Syaikh Salim al-Hilâli hafizhahullâh berkata
menjelaskan di antara fiqih dari hadits ini: “Seseorang itu akan diberi pahala
atau dihukum karena keinginan yang tetap/kuat (di dalam hatinya-pen) walaupun
dia tidak mampu melaksanakannya. Karena walaupun dia tidak mampu melakukannya,
namun dia mampu mengharapkan dan menginginkan”.
NIAT BAIK TIDAK MERUBAH KEMAKSIATAN MENJADI KETAATAN
Semua keterangan ini menunjukkan pentingnya
kedudukan niat. Oleh karena itu seorang Muslim yang baik selalu membangun
seluruh amalannya di atas niat yang baik, yaitu ikhlas karena Allah Azza wa
Jalla . Demikian juga seorang muslim akan selalu berusaha beramal berdasarkan
Sunnah Nabi Shallallahu ‘alaihi wa sallam , karena hal ini sebagai kelengkapan
niat yang baik.
Karena semata-mata niat yang baik tidak bisa
merubah kemaksiatan menjadi ketaatan. Seperti seseorang bershadaqah dengan uang
curian atau korupsi. Nabi Shallallahu ‘alaihi wa sallam bersabda:
لاَ تُقْبَلُ
صَلاَةٌ بِغَيْرِ طُهُورٍ وَلاَ صَدَقَةٌ مِنْ غُلُوْلٍ
“Tidak akan diterima shalat dengan tanpa bersuci
dan tidak akan diterima shadaqah dari (hasil) ghulul (khianat).”
[HR. Muslim, no. 224]
Jadi, walaupun suatu amalan itu merupakan kebaikan
secara lahiriyah, dan dilakukan dengan niat yang baik, seperti shalat atau
shadaqah, namun jika tidak memenuhi syarat-syarat di dalam agama, maka niat
yang baik itu tidak dapat merubahnya sebagai amalan ketaatan.
Oleh karena itu seorang Sahabat yang mulia,
`Abdullah bin Mas’ûd Radhiyallahu anhu pernah mendatangi jama’ah dzikir yang
berkelompok-kelompok memegang kerikil. Setiap kelompok dipimpin satu orang.
Pemimpin itu memerintahkan: “Bertakbir 100 kali”, mereka pun melakukannya. Dia
juga memerintahkan agar jama’ah bertahlil 100 kali dan bertasbih 100 kali,
mereka juga melakukannya. Maka `Abdullah bin Mas’ûd Radhiyallahu anhu berkata
kepada mereka: “Apakah ini -yang aku lihat kamu lakukan-?” Mereka menjawab:
“Wahai Abu Abdurrahmân, ini kerikil.

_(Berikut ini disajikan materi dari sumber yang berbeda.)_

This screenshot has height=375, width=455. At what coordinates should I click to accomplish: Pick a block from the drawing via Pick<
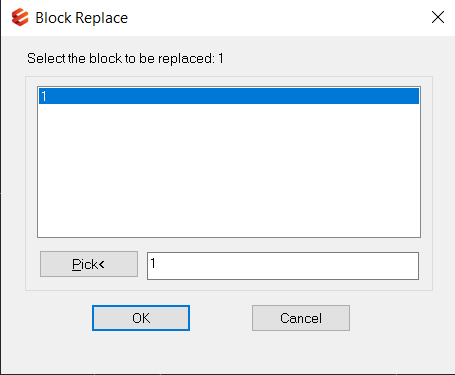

Kami menghitung takbîr, tahlîl, dan tasbîh
dengannya. Beliau berkata: “Hitung saja keburukan-keburukan kamu! aku menjamin
kebaikan-kebaikan kamu tidak akan disia-siakan sedikit pun (sehingga perlu
dihitung). Kasihan kamu, wahai umat Muhammad Shallallahu ‘alaihi wa sallam ,
alangkah cepatnya kebinasaan kamu! Ini lah para sahabat Nabi kamu masih banyak.
Ini lah pakaian beliau belum usang, dan bejana-bejana beliau belum pecah. Demi
Allah Azza wa Jalla yang jiwaku di tangan-Nya, sesungguhnya kamu berada di atas
agama yang lebih baik dari agama Muhammad, atau kamu adalah orang-orang yang
membuka pintu kesesatan”. Mereka berkata: “Demi Allah Azza wa Jalla , wahai Abu
Abdurrahmân, kami tidak menghendaki kecuali kebaikan”. Beliau menjawab:
“Alangkah banyak orang yang menghendaki kebaikan tidak mendapatkannya”.

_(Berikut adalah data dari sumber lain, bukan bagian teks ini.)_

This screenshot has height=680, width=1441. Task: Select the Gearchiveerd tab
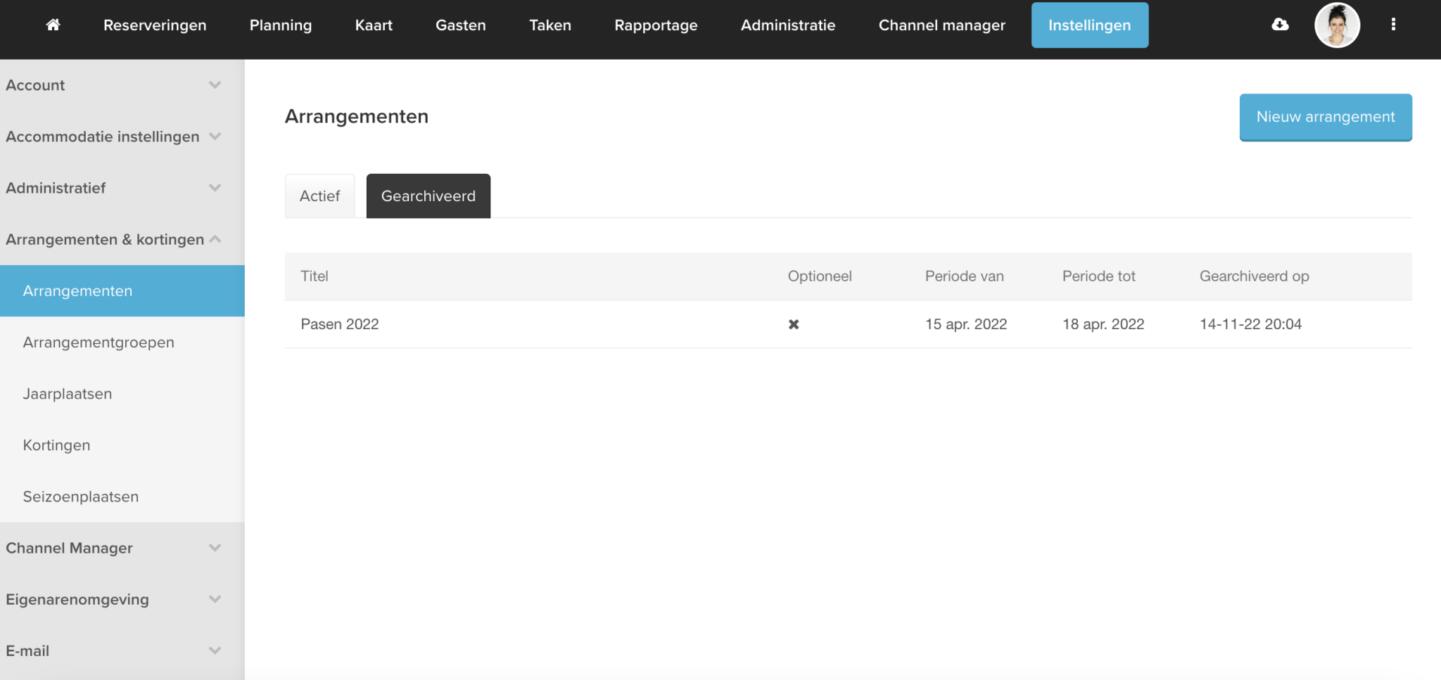(428, 196)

Sesungguhnya Rasululluh Shallallahu ‘alaihi wa sallam telah memberitakan kepada
kami:
أَنَّ قَوْمًا
يَقْرَءُونَ الْقُرْآنَ لاَ يُجَاوِزُ تَرَاقِيَهُمْ
“Bahwa ada sekelompok orang, mereka membaca
al-Qur’ân, namun al-Qur’ân itu tidak melewati tenggorokan mereka”.
Demi Allah Azza wa Jalla , aku tidak tahu,
kemungkinan kebanyakan mereka itu adalah dari kamu”. Kemudian beliau
meninggalkan mereka.
Marilah kita perhatikan jawaban beliau di atas:
“Alangkah banyak orang yang menghendaki kebaikan tidak mendapatkannya”. Yaitu
banyak orang menghendaki kebaikan, memiliki niat yang baik, namun karena tidak
melewati jalan yang harus dilalui, maka dia tidak mendapatkan apa yang dia
niatkan.
Dan perlu diketahui, bahwa niat bukanlah kalimat
yang diucapkan, namun tekad di dalam hati yang membangkitkan amalan.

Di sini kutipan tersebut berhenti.